Dikoran inipun pernah ada berita, seorang jang dituduh “dukun” ditembak mati setjara se-wenang2″ oleh seorang anggota ABRI. Bahkan dalam menanggapi peristiwa pertama, koran inipun memberitakan bahwa di Sindangjaja, Tjipanas seorang sopir dianiaja sampai meninggal karena menabrak anak seorang ABRI.
Dan sudah agak lama, didekat Djakarta, peristiwa tabrakan mengakibatkan sebuah sedan hantjur dan djalan2 dibarikade oleh ABRI-nja.

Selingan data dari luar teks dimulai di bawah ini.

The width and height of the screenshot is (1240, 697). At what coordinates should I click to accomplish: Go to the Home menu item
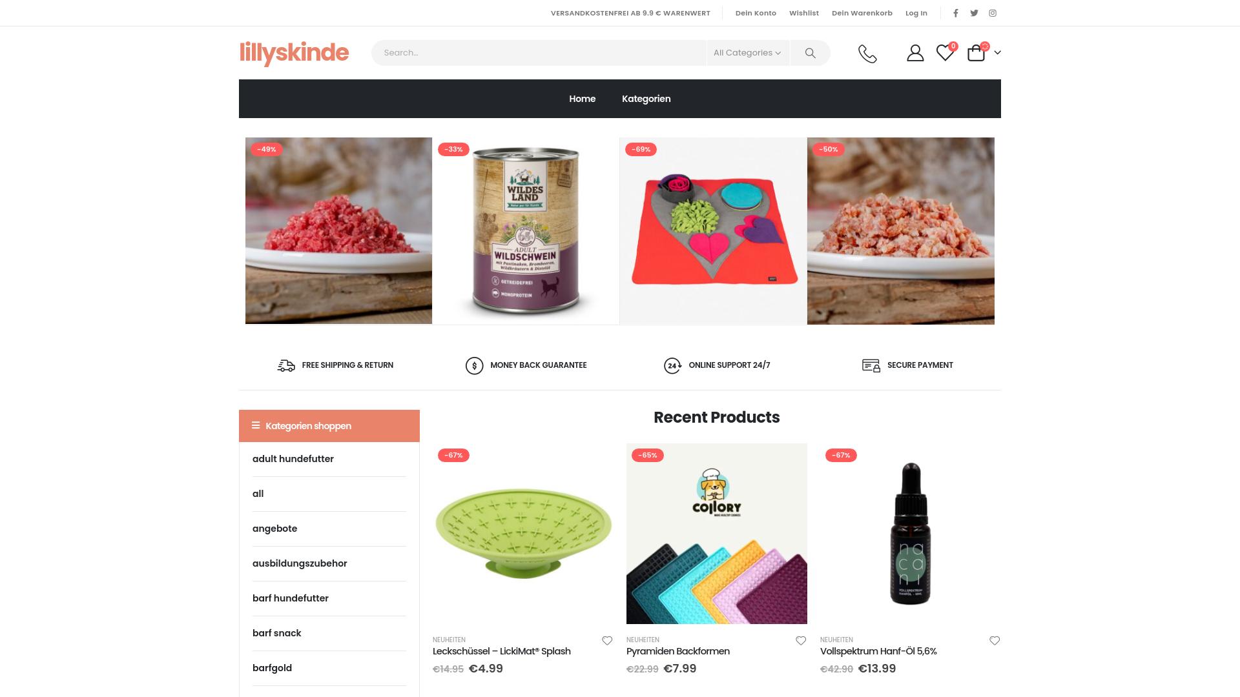[582, 99]
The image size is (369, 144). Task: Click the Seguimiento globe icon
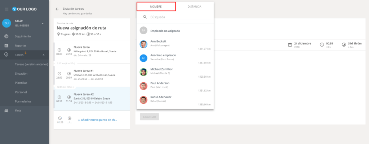6,36
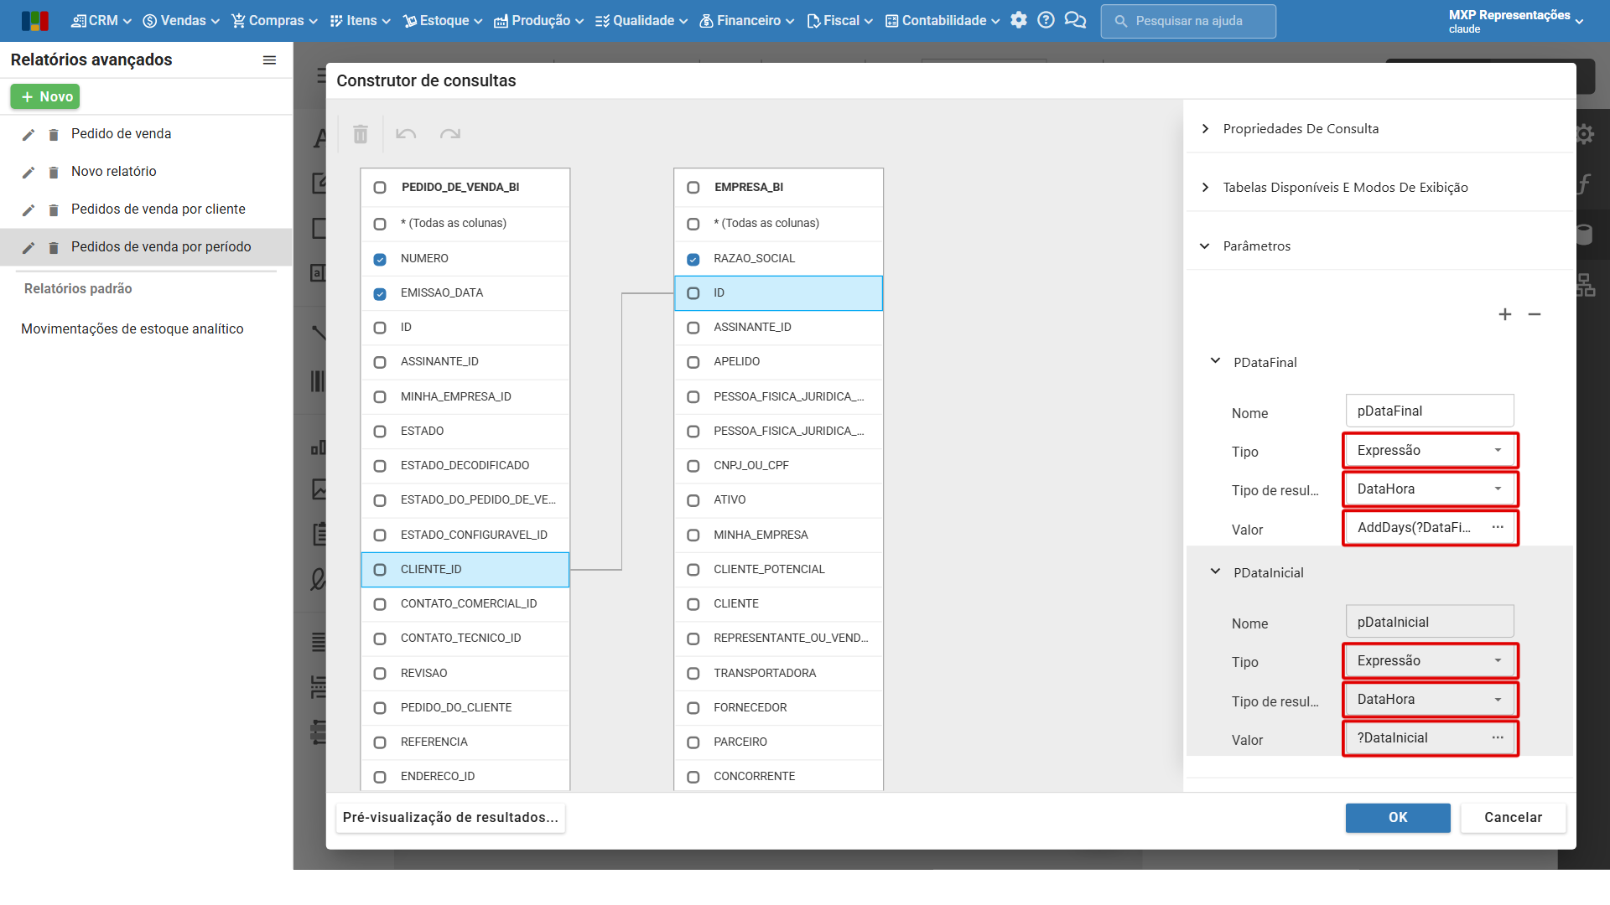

Djadi dalam setiap peristiwa dimana terlibat anggota ABRI atau keluarganja atau bahkan adakalanja temannja sadja, selalu sadja “ada” pukulan2.
Tjuma sadja, tidak semua peristiwa2 itu mendjadi “berita” karena korbannja kebetulan tidak punja “korps”, sehingga belum ada jang membelanja.
LALU timbul pertanjaan, kemanakah utjapan2 jang sering kita dengar, “ABRI abdi rakjat”, “ABRI dan rakjat laksana ikan dan air” serta jang lain2nja itu?
Disinilah kami mengadjukan permohonan kepada pimpinan ABRI, bahwa ada hal2 jang tidak beres dalam hubungan ABRI dengan rakjat jang perlu mendapat perhatian jang serius.
Sebab kalau tidak ada penjelesaian jang wadjar, pengertian rakjat tentang ABRI akan sangat merugikan kita semua.
Sudah pernah kami mendengar selentingan omongan di warung kopi, bahwa ABRI sekarang sama dengan tentara Djepang dahulu. Pendapat ini dengan sendirinja belum tepat, tetapi djustru pengertian-pengertian beginilah jang perlu dihilangkan.
Sudah waktunja hal2 ini harus diselesaikan. Sebab kami pertjaja, tidak semua anggota ABRI jg bertindak sewenang2. Tetapi, kamipun tidak dapat menutup mata terhadap kenjataan bahwa djumlah jang sewenang2 sudah tjukup banjak untuk merusak warna ABRI dimata rakjat.
DARI perkembangan tjara2 pemberitaanpun dapat diambil beberapa kesimpulan. Dalam peristiwa2 perampokan, ketika mula2 sekali ditjurigai adanja anggota2 ABRI jang terlibat, kepala beritanja adalah, “orang2 jang menjamar sebagai anggota ABRI merampok didjalan Anu”.
Ini mungkin karena ketidak pertjajaan bahwa anggota ABRI akan mau merampok, tetapi mungkin djuga untuk mendjaga perasaan ABRI pada umumnja jang dianggap masih baik. Mestinja waktu ini ABRI harus sudah bersungguh2 dalam membersihkan namanja.
Tetapi rupanja tidak, sebab perampokan2 terus sadja ada dan kepala beritapun mulai agak lebih keras, “oknum berbadju hijau dst”.
Ditutupi Lagi
Dalam teori ilmu mendidik disebutkan, bahwa untuk mendidik anak2 agar mendjadi anggota masjarakat jang baik, diantaranja adalah mengadjar dia ramah terhadap petugas2 dimasjarakat : tukang pos, tukang listrik, ABRI dll.
Tetapi kalau orang tuanja mungkin sudah takut terhadap ABRI, bagaimana lagi mau mendidik anaknja. Ketjuali mungkin kalau sianak kebetulan anaknja seorang anggota ABRI. Tetapi disinipun bisa terdjadi “salah didik”, dimana si anak karena melihat betapa “berkuasanja” bapanja akan punja pengertian jang salah tentang hidup bermasjarakat. Hal2 ini sudah terlihat dari tindakan beberapa anak2 “nakal”. (DTS)
Sumber: KOMPAS (12/06/1969)
[1] Dikutip sesuai tulisan dan ejaan aslinya dari buku “Presiden RI Ke II Jenderal Besar HM Soeharto dalam Berita”, Buku II (1968-1971), Jakarta: Antara Pustaka Utama, 2008, hal. 374-375.